By Maryclaire M. Farrington
It’s a tale as old as time: the Ivy League dropout turned tech icon.[1] Media’s maître d’ of tech, Elizabeth Holmes, was fawned by Forbes, Fortune, Time, and the New Yorker, to name a few.[2] Nearly twenty years after founding Theranos Inc.,[3] her name flashes through the media again.[4] However, this time, the headlines read “Theranos Founder Guilty of Fraud.”[5]
At nineteen, Holmes sought to “revolutionize the blood-testing industry” by creating a device that would run a full blood workup using a vial of a few drops of the patient’s blood.[6] In theory, Holmes’s device would run the traditional bloodwork exam with a fraction of the blood, in a fraction of the time, and at a fraction of the cost of the traditional method.[7]

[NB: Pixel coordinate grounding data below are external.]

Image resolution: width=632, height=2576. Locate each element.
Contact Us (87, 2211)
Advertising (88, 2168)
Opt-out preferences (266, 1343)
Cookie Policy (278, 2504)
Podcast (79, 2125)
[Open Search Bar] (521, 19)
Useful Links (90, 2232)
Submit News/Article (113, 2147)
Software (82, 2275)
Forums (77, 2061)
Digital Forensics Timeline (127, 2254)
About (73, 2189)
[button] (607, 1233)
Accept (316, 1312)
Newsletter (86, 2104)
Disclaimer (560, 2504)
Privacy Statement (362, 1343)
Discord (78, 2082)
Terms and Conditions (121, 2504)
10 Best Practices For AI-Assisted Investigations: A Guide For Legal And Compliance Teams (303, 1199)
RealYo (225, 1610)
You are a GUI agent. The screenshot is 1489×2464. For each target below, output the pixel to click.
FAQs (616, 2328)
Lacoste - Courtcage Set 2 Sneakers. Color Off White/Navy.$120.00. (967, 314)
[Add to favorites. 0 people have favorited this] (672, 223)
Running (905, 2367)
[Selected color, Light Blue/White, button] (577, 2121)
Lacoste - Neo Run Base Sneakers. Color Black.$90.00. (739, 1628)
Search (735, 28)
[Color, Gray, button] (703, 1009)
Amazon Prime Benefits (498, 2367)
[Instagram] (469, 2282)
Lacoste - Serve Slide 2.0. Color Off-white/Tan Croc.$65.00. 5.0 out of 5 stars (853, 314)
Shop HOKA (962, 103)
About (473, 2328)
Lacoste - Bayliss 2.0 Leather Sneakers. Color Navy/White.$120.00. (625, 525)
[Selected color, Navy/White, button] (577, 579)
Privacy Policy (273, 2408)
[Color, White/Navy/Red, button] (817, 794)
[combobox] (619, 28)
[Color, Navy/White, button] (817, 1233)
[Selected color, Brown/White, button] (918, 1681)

The company operated like a Silicon Valley tech startup that was shrouded in secret[8] and made “big promises . . . with little proof.”[9] Operating under the protection of secretive and complex technological promises, Holmes adopted a “fake it till you make it” attitude, making empty promises to investors that she would deliver on her blood testing machine.[10] Holmes’s “fake it till you make it” attitude worked. With the help of $400 million from investors, Theranos was valued at $9 billion at its peak.[11] But despite the company’s explosion of good press and high valuations, the science wasn’t working: the tests weren’t reliable, and the blood was actually being shipped and tested using traditional machines.[12] Theranos denied the rumors, but dodged questions citing “trade secrets.”[13]
In 2018, Holmes was charged with two counts of conspiracy to commit wire fraud and ten counts of wire fraud,[14] including the accusation that Holmes defrauded both investors as well as patients.[15] One of the conspiracy charges and several of the wire fraud charges alleged that Holmes defrauded investors.[16] The other conspiracy charge and the remaining wire fraud charges alleged she defrauded patients and doctors.[17] The jury found Holmes guilty of the investor conspiracy count and three counts of investor wire fraud, which included wire transfers above $140 million.[18] Holmes was acquitted of the patient wire fraud count, three wire fraud counts, and one count of patient wire fraud was dismissed during trial. [19] The final three investor fraud counts resulted in a hung jury. [20] So how did the Silicon Valley business mogul turn criminal?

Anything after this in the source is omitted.